Put every line below, from the line containing "Select the province value 山东省" down to the end of the entries, into a Markdown table with the columns "No." and "Text". Skip blank lines, and leave the pictures out.

DATA PROVIDED:
• • • • •

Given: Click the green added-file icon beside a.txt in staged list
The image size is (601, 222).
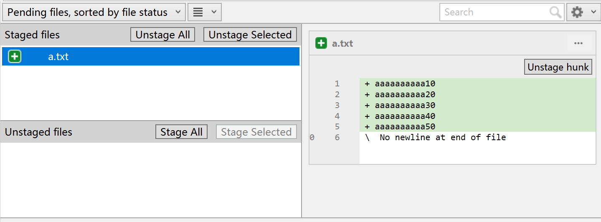Looking at the screenshot, I should (15, 57).
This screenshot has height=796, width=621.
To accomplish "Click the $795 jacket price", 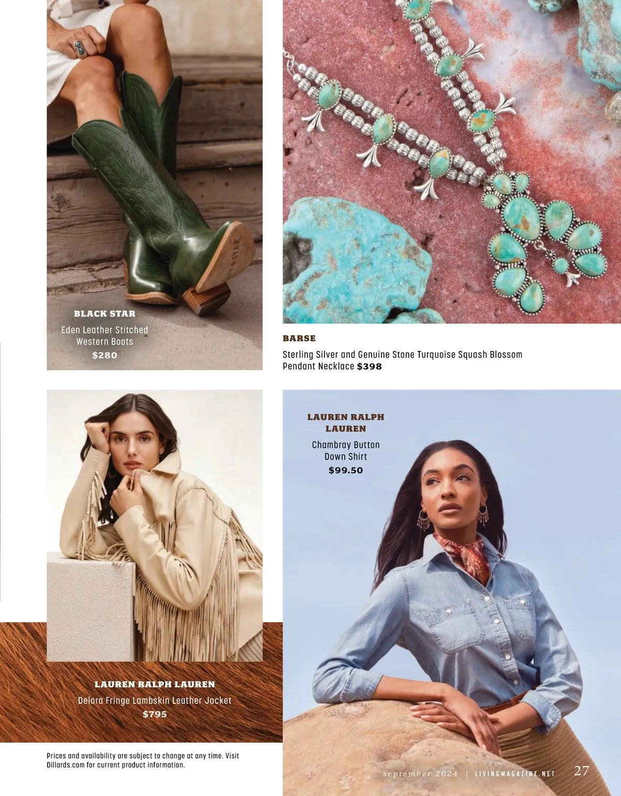I will 155,714.
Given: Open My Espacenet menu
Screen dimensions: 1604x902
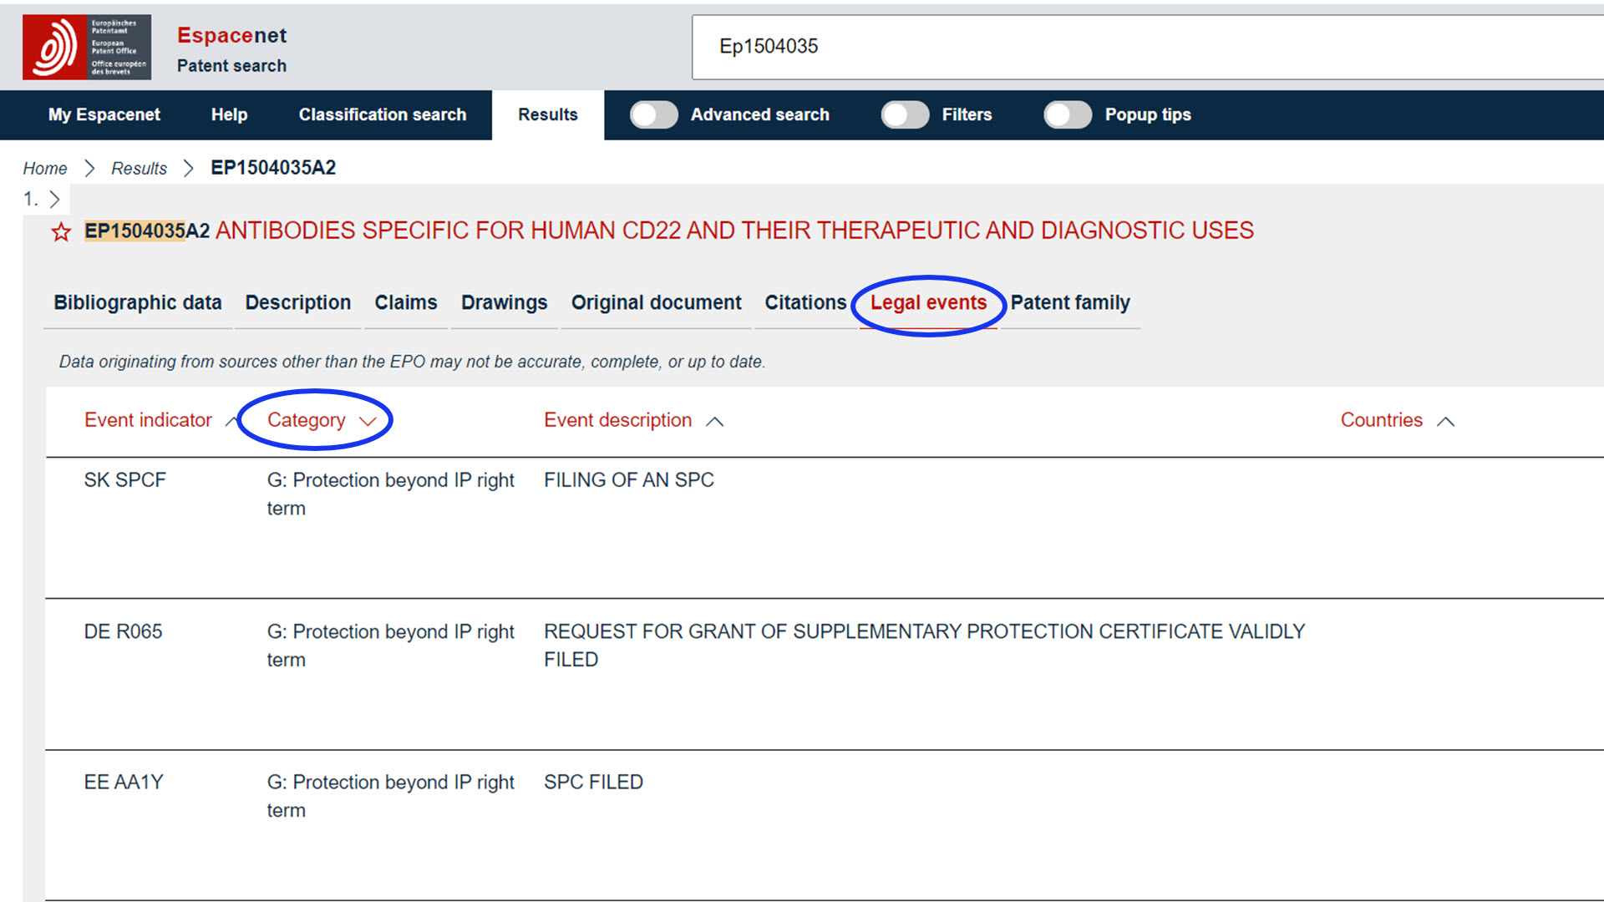Looking at the screenshot, I should (104, 114).
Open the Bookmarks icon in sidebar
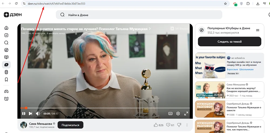The width and height of the screenshot is (270, 133). coord(6,79)
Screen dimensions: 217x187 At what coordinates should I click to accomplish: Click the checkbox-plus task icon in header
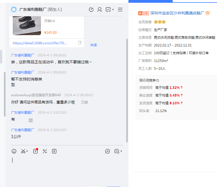(108, 10)
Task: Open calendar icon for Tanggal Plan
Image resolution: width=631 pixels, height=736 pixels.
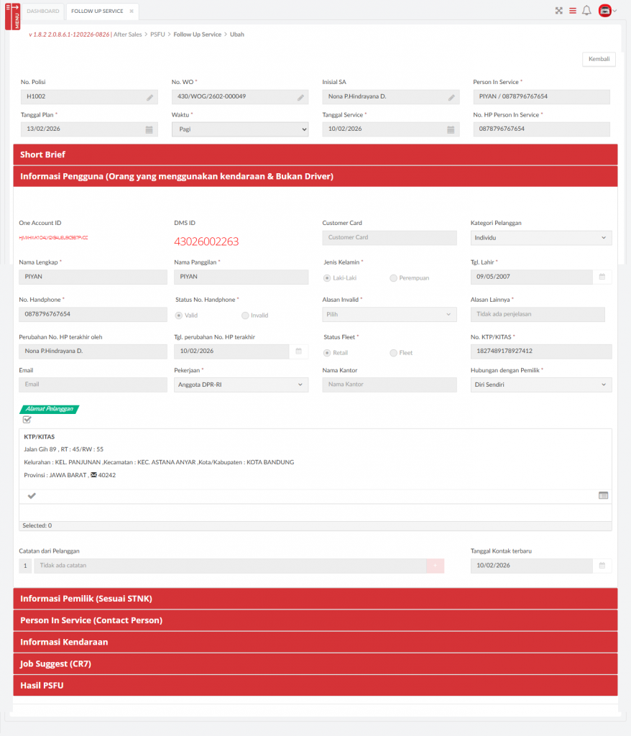Action: coord(149,129)
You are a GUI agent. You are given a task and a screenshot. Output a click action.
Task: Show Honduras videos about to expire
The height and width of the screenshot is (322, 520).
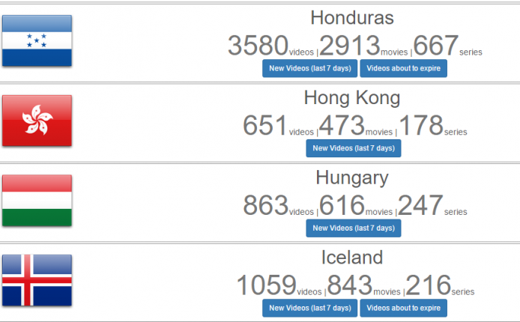[403, 68]
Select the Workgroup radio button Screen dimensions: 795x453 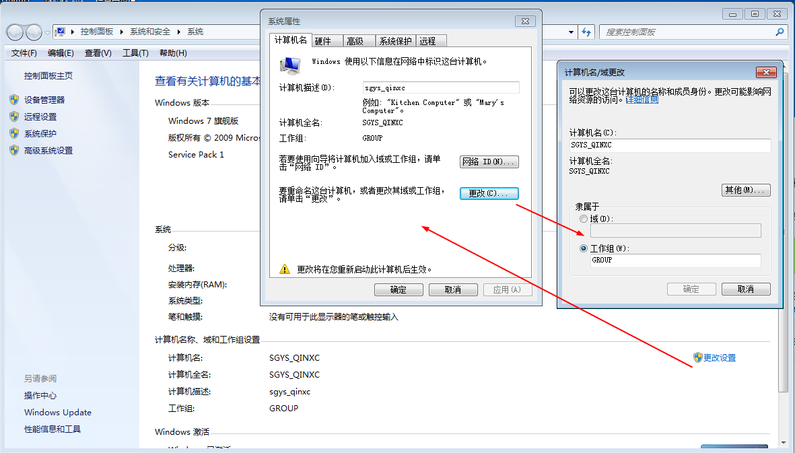[583, 248]
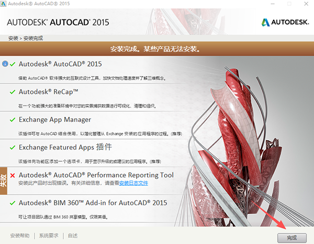Select the Exchange App Manager product name
314x244 pixels.
[x=55, y=120]
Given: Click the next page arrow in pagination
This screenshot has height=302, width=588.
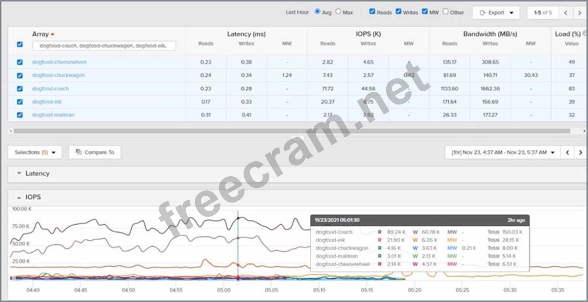Looking at the screenshot, I should tap(579, 13).
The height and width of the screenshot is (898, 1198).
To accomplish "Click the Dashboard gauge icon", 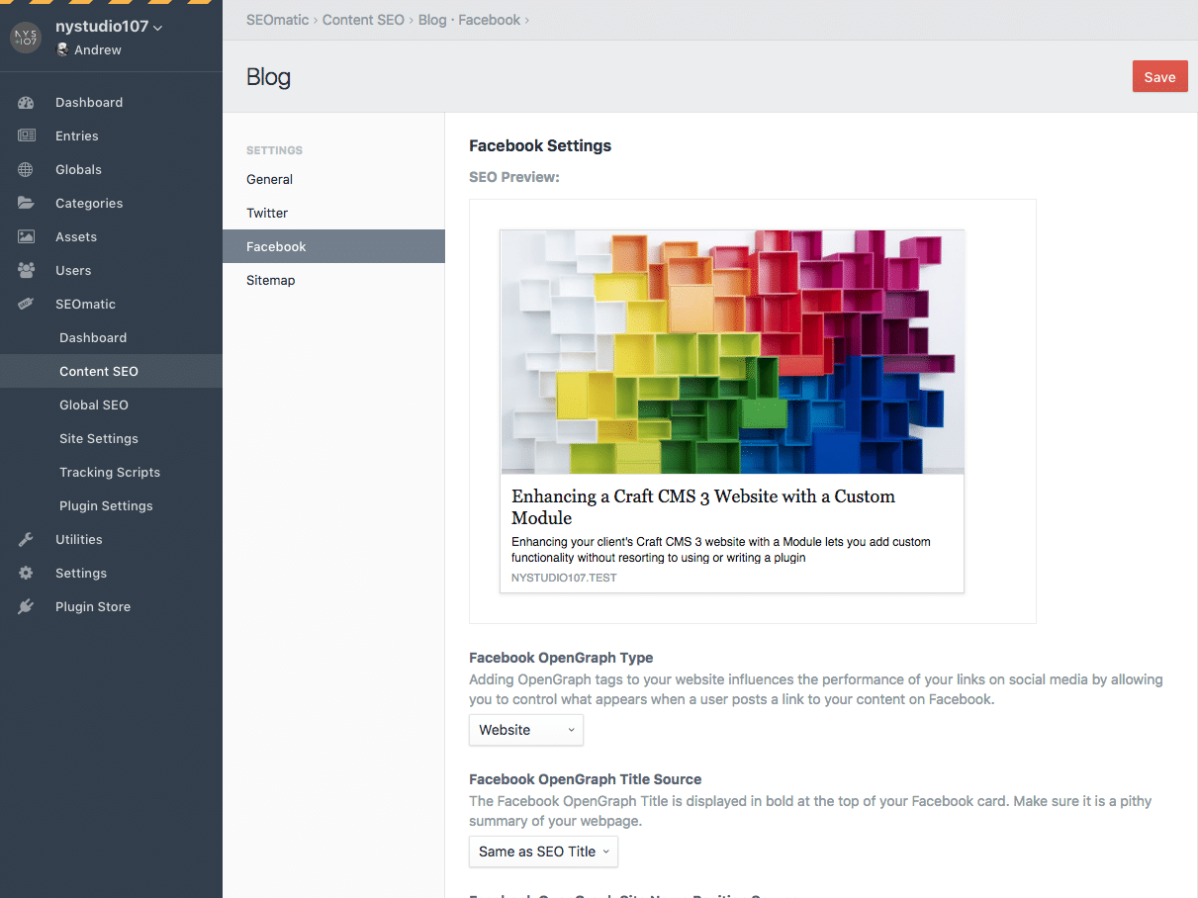I will [x=26, y=102].
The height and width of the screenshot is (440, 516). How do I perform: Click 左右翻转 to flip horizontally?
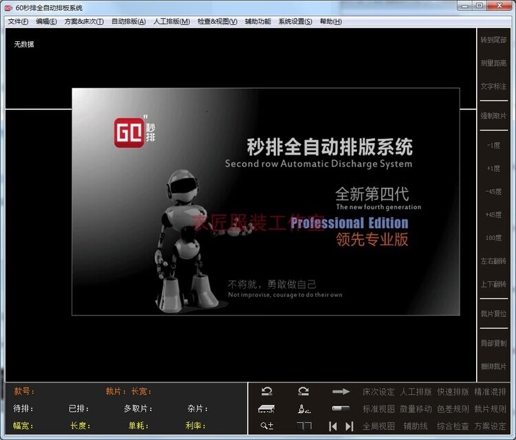(x=493, y=261)
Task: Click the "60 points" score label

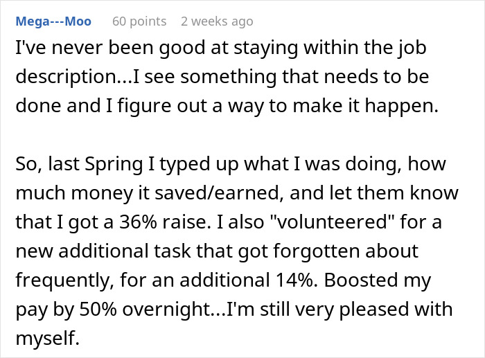Action: click(x=139, y=21)
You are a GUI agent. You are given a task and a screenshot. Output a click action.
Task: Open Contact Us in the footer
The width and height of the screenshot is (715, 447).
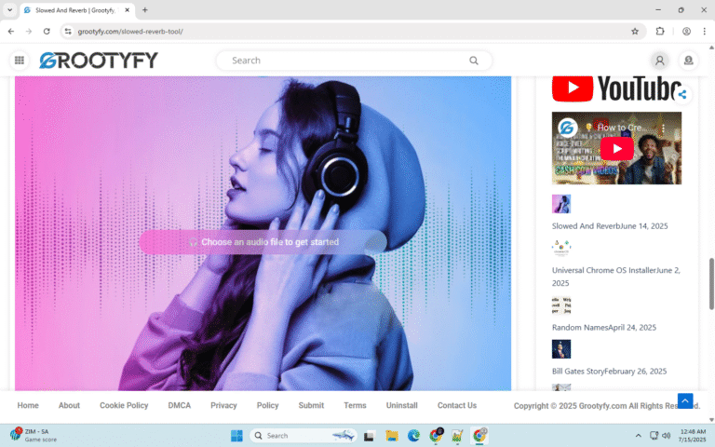456,405
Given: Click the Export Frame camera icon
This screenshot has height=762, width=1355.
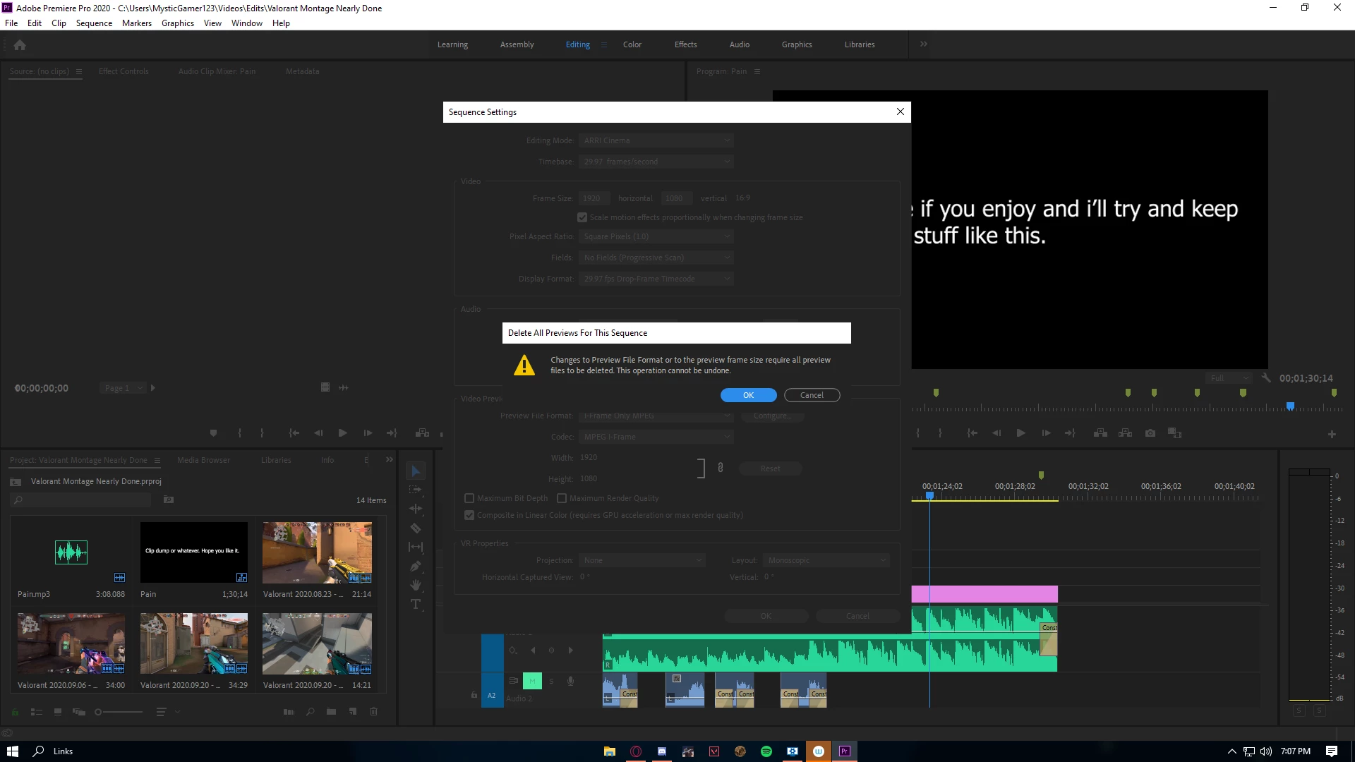Looking at the screenshot, I should [x=1150, y=433].
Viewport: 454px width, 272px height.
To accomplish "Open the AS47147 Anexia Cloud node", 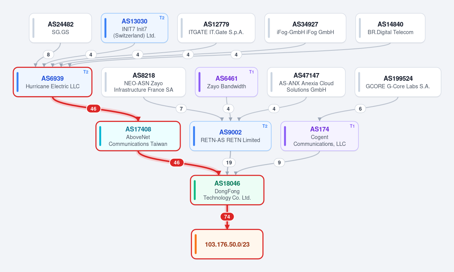I will click(x=306, y=82).
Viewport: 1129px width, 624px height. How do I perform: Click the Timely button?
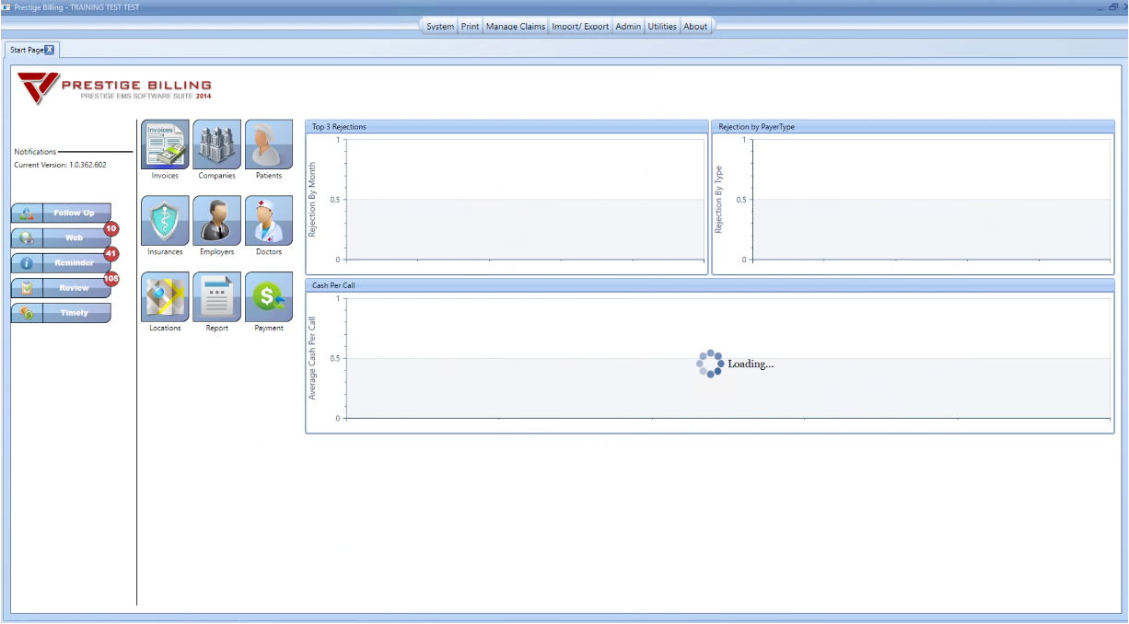(x=62, y=313)

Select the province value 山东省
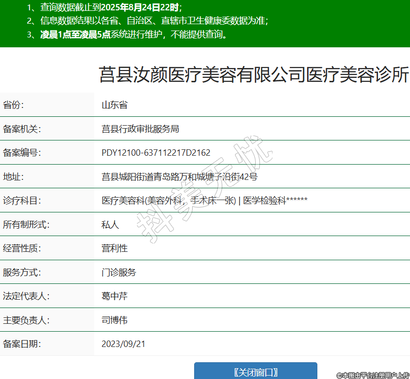pos(114,105)
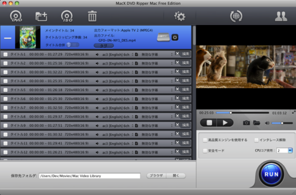Load a disc with the DVD icon
The image size is (296, 195).
tap(16, 16)
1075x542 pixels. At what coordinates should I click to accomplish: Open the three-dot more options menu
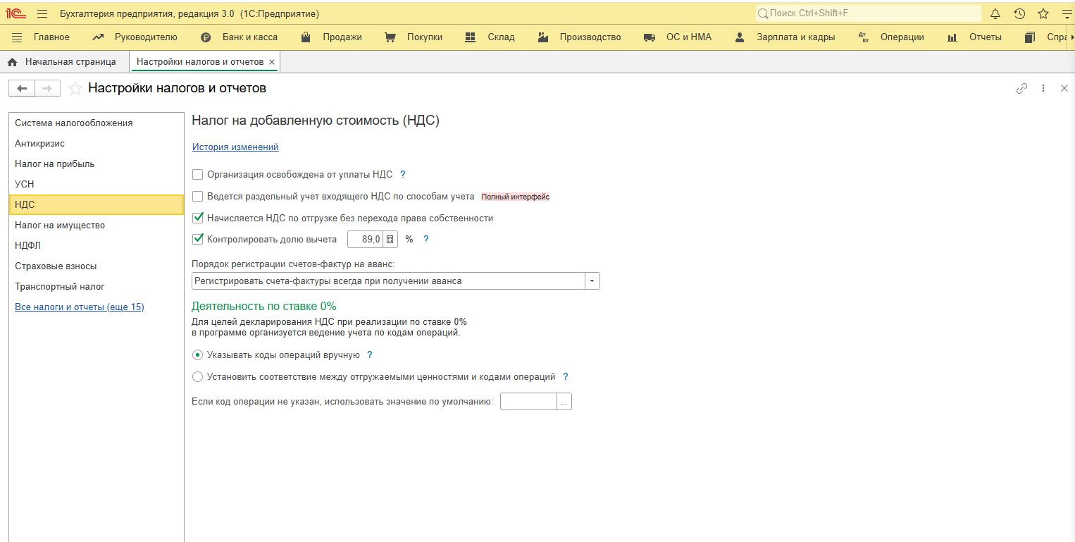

• • • • •

SOLUTION FOR THIS EXERCISE:
| No. | Text |
|---|---|
| 1 | Select the province value 山东省 |
| 2 | pos(114,105) |
| 3 | Load a disc with the DVD icon |
| 4 | The image size is (296, 195). |
| 5 | tap(16, 16) |
| 6 | 1075x542 pixels. At what coordinates should I click to accomplish: Open the three-dot more options menu |